- _WHAT NEEDS TO BE DONE_
All lines holding the word "column" should be located in the records and copied.

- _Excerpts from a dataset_
=== Begin Enclosure ===
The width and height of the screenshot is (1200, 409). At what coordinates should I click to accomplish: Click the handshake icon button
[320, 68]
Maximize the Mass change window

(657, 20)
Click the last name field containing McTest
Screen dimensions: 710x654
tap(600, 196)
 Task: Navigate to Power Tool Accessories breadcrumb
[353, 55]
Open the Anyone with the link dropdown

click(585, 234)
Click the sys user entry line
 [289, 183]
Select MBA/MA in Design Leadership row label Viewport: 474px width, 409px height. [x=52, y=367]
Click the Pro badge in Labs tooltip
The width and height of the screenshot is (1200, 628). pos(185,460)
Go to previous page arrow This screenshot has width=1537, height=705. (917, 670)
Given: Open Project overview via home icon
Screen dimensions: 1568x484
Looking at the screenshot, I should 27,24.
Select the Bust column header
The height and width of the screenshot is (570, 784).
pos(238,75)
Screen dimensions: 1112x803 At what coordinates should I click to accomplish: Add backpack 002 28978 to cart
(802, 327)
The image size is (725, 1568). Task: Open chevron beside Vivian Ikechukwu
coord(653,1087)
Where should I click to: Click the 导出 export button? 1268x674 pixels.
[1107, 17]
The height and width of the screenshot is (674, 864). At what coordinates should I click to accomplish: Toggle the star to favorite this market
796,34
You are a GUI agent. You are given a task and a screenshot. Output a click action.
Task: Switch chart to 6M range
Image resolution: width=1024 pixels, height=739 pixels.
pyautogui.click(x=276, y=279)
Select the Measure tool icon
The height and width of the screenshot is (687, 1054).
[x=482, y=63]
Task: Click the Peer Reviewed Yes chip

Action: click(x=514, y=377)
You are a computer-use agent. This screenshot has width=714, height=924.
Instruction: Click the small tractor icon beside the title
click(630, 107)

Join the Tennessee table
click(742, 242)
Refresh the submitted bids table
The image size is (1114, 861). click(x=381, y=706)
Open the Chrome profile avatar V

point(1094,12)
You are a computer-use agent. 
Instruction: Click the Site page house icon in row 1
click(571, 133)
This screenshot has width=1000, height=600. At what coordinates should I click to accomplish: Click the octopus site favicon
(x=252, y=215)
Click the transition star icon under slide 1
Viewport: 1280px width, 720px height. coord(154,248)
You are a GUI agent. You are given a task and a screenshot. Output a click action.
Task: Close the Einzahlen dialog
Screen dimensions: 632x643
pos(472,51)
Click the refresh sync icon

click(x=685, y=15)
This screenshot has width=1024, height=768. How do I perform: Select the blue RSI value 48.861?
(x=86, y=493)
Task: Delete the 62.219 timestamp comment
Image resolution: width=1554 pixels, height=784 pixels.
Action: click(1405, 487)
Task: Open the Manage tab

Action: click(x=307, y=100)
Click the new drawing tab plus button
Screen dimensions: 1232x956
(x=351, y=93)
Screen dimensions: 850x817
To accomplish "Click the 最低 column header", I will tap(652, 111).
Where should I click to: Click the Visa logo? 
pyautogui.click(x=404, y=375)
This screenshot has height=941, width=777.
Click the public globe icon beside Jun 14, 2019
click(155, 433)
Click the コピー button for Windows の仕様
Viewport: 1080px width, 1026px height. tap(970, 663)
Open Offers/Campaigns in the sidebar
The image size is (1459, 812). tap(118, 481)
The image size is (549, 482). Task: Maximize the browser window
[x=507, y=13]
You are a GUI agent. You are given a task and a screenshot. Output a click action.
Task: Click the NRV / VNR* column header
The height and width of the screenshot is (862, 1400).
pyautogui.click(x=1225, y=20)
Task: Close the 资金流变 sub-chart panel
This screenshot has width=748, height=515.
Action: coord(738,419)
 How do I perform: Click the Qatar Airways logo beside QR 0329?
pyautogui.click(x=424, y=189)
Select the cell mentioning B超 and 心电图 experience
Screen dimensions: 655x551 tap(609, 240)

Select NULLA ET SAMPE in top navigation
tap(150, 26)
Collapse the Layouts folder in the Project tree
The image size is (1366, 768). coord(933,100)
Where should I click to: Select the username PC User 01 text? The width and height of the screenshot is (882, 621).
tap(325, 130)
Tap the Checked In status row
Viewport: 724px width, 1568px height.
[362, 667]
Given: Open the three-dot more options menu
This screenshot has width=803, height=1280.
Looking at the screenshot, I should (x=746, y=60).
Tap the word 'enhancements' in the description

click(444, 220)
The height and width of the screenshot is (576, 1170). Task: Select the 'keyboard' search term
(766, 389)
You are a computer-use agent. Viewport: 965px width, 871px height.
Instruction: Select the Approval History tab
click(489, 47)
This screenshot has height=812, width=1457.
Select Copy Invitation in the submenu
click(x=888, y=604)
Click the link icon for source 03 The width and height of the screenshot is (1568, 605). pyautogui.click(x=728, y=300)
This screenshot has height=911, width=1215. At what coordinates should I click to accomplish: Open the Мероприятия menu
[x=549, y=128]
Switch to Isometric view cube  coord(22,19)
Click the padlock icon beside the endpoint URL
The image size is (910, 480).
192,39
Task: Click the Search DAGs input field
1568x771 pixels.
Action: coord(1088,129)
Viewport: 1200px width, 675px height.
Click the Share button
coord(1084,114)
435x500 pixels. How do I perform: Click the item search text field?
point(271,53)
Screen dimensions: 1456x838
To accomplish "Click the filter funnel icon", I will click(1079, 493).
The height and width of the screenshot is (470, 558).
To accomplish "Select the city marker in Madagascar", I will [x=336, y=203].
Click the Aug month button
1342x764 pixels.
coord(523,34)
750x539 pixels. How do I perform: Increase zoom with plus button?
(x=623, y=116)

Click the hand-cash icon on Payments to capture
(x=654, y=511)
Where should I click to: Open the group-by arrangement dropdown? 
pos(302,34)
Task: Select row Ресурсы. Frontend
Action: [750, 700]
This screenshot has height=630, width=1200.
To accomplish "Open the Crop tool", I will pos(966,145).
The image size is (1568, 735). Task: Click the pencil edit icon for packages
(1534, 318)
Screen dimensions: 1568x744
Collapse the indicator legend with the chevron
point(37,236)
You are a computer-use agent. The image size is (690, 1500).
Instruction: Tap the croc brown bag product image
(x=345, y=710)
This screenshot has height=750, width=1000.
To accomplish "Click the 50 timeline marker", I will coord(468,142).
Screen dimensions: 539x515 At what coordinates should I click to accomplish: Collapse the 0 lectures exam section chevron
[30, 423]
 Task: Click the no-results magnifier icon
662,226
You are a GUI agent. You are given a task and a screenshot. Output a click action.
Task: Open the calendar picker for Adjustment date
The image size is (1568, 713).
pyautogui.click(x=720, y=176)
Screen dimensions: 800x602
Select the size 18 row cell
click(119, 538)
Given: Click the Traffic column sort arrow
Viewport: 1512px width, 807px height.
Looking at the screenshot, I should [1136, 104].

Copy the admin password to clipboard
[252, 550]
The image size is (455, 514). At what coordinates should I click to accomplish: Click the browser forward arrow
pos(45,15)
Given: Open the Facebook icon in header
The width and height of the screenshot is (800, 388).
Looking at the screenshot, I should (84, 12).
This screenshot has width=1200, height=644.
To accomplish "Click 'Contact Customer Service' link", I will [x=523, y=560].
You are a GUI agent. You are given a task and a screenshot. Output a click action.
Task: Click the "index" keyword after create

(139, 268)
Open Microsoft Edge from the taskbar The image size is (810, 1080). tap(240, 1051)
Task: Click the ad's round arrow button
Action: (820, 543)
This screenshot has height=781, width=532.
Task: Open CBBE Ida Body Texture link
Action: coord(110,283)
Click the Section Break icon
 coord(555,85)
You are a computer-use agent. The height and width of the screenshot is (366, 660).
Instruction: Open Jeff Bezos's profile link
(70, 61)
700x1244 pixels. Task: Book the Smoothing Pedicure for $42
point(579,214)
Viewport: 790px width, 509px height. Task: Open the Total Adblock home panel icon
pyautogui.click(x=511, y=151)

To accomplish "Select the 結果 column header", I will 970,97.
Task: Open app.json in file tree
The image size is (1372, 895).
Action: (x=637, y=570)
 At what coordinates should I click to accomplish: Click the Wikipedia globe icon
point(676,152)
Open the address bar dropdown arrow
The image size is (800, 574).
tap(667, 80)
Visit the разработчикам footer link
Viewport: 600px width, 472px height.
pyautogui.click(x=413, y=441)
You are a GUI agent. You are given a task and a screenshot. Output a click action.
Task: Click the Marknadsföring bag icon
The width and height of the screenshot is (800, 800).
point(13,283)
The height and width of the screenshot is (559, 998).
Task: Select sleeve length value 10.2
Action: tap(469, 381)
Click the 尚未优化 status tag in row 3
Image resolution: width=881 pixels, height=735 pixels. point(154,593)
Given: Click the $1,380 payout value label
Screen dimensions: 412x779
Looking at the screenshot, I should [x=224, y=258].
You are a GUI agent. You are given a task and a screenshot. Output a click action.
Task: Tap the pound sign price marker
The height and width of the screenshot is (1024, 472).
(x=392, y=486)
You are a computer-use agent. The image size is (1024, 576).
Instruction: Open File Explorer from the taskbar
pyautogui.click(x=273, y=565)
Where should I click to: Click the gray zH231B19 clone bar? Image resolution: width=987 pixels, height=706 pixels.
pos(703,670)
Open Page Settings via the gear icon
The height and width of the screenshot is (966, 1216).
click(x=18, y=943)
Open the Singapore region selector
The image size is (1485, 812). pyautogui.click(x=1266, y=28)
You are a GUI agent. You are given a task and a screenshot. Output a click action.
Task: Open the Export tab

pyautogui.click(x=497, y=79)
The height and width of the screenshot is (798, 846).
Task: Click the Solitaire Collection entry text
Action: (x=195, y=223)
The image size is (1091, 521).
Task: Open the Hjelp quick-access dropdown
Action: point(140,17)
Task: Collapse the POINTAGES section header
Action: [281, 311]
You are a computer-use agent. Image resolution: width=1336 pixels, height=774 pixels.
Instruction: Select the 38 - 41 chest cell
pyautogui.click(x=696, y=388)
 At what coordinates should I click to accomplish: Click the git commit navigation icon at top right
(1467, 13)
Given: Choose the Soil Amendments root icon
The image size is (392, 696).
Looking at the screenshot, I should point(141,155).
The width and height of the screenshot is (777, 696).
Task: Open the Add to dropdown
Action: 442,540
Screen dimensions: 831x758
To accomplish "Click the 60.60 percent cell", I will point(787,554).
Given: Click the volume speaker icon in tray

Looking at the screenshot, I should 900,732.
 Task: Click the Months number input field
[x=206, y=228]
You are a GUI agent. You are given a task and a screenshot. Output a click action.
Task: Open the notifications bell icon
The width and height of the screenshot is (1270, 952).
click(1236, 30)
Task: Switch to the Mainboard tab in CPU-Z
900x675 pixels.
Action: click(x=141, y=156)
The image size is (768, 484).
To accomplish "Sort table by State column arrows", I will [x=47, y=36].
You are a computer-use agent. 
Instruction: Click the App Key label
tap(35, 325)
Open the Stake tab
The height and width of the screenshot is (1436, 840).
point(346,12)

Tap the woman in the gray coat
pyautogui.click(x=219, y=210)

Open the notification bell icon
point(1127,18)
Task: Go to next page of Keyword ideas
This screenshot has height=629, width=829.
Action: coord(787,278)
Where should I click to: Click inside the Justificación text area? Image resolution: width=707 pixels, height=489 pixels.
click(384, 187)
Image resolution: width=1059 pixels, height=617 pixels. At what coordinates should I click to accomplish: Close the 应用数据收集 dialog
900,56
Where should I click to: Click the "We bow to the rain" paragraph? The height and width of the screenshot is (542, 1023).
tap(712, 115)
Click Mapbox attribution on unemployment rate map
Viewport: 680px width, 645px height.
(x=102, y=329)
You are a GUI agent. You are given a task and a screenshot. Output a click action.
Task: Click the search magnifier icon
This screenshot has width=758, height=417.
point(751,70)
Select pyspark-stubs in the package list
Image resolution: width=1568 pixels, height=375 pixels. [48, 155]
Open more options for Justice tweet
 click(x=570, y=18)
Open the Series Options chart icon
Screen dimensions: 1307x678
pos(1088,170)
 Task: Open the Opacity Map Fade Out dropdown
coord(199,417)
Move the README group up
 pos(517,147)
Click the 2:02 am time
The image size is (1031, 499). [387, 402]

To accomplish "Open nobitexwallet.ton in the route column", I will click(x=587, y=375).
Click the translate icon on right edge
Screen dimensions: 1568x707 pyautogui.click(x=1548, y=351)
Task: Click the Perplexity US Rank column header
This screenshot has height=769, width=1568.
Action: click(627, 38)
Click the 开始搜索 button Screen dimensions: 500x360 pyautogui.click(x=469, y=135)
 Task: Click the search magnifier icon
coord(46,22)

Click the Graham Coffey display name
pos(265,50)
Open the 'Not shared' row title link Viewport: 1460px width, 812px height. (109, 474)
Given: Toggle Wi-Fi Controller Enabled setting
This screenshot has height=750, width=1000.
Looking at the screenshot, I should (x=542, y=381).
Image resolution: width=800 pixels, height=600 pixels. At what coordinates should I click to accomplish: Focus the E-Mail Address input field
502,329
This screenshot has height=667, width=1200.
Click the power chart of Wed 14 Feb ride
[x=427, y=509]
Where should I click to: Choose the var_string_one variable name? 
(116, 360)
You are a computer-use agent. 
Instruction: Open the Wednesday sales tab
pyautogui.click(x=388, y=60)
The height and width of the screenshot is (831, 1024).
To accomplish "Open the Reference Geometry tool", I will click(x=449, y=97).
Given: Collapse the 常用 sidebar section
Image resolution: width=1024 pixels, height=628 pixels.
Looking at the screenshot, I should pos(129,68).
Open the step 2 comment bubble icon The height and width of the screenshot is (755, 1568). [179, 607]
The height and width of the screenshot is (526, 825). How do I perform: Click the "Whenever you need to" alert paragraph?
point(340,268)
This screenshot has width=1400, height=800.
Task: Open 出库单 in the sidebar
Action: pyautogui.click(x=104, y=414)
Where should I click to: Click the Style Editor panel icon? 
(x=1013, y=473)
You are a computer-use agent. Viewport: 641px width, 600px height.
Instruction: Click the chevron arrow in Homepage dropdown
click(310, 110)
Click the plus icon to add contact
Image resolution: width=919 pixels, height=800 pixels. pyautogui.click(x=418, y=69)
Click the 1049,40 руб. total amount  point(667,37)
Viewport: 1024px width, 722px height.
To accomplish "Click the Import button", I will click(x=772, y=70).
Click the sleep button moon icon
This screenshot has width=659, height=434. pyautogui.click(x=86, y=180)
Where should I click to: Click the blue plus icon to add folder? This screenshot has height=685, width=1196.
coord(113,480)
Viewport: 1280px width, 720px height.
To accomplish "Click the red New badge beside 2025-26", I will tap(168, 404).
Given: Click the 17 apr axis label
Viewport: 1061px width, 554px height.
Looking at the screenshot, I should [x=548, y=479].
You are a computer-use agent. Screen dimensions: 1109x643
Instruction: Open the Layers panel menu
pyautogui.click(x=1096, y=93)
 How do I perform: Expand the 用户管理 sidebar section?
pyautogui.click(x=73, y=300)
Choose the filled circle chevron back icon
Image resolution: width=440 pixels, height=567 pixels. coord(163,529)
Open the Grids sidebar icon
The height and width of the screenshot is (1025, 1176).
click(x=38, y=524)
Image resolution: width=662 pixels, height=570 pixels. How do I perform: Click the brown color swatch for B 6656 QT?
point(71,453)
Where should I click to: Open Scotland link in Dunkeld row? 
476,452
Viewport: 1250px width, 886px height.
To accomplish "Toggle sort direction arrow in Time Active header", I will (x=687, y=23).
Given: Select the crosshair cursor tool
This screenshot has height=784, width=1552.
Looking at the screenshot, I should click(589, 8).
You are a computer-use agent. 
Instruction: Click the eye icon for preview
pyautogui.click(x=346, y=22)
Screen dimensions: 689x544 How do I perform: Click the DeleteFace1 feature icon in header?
=== End Enclosure ===
- _WRITTEN REPLY_
Select the Bust column header
To accomplish "Click the 最低 column header", I will tap(652, 111).
Task: Click the NRV / VNR* column header
Given: Click the Traffic column sort arrow
To accomplish "Select the 結果 column header", I will 970,97.
To accomplish "Sort table by State column arrows", I will [x=47, y=36].
To accomplish "Open nobitexwallet.ton in the route column", I will click(x=587, y=375).
Task: Click the Perplexity US Rank column header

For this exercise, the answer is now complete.